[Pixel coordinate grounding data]
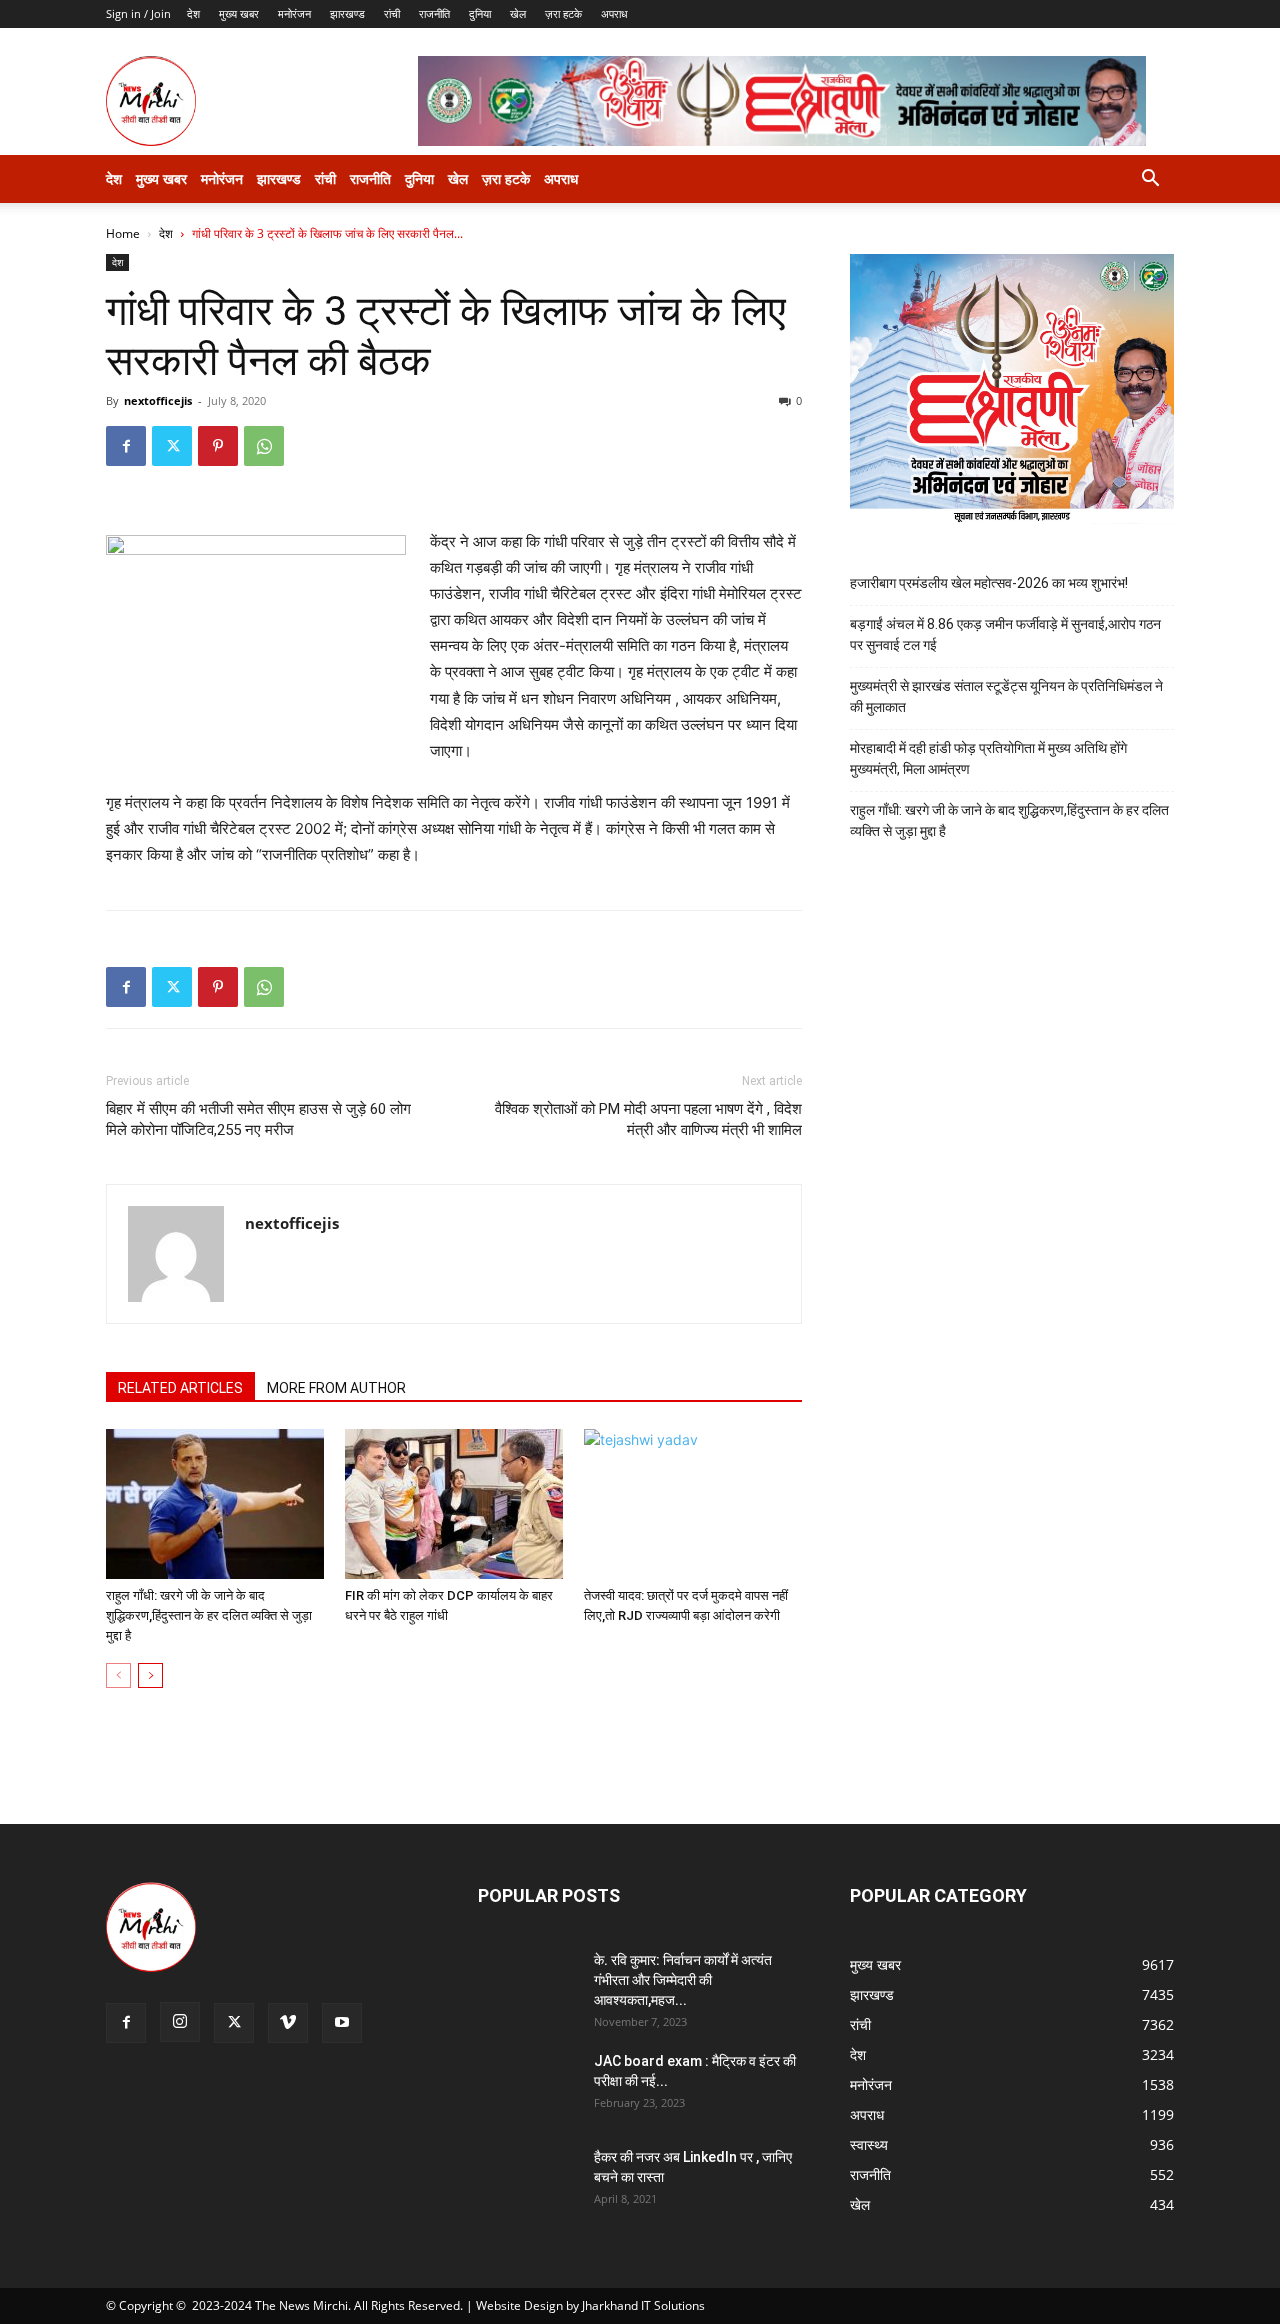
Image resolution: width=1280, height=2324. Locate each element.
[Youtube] (342, 2023)
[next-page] (150, 1675)
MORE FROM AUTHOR (336, 1388)
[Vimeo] (288, 2023)
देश (193, 13)
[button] (1150, 180)
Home (123, 233)
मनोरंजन (294, 13)
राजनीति (434, 13)
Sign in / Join (138, 13)
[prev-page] (118, 1675)
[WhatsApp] (264, 446)
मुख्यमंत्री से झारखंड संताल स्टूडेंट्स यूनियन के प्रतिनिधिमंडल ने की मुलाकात (1006, 696)
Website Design (519, 2305)
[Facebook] (126, 446)
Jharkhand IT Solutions (643, 2305)
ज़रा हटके (563, 13)
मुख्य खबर (239, 13)
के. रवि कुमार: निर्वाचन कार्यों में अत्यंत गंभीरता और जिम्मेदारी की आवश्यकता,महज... (683, 1980)
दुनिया (480, 13)
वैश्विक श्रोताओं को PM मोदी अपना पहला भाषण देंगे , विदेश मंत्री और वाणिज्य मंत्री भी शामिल (648, 1119)
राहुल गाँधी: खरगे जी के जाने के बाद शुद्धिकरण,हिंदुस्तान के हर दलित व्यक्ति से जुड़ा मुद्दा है (209, 1615)
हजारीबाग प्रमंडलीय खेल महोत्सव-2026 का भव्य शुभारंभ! (989, 583)
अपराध (614, 13)
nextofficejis (158, 400)
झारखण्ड (347, 13)
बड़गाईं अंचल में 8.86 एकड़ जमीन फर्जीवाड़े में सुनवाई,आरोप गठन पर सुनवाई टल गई (1005, 634)
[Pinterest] (218, 446)
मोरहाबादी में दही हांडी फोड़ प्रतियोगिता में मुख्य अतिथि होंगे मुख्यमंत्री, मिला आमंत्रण (988, 758)
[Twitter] (172, 446)
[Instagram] (180, 2022)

● **What you have to do**:
Print the data above from its first line through the line that has "दुनिया (480, 13)", exactly and with nothing else, omitting pictures.

● **Final answer**:
Image resolution: width=1280, height=2324. Locate each element.
[Youtube] (342, 2023)
[next-page] (150, 1675)
MORE FROM AUTHOR (336, 1388)
[Vimeo] (288, 2023)
देश (193, 13)
[button] (1150, 180)
Home (123, 233)
मनोरंजन (294, 13)
राजनीति (434, 13)
Sign in / Join (138, 13)
[prev-page] (118, 1675)
[WhatsApp] (264, 446)
मुख्यमंत्री से झारखंड संताल स्टूडेंट्स यूनियन के प्रतिनिधिमंडल ने की मुलाकात (1006, 696)
Website Design (519, 2305)
[Facebook] (126, 446)
Jharkhand IT Solutions (643, 2305)
ज़रा हटके (563, 13)
मुख्य खबर (239, 13)
के. रवि कुमार: निर्वाचन कार्यों में अत्यंत गंभीरता और जिम्मेदारी की आवश्यकता,महज... (683, 1980)
दुनिया (480, 13)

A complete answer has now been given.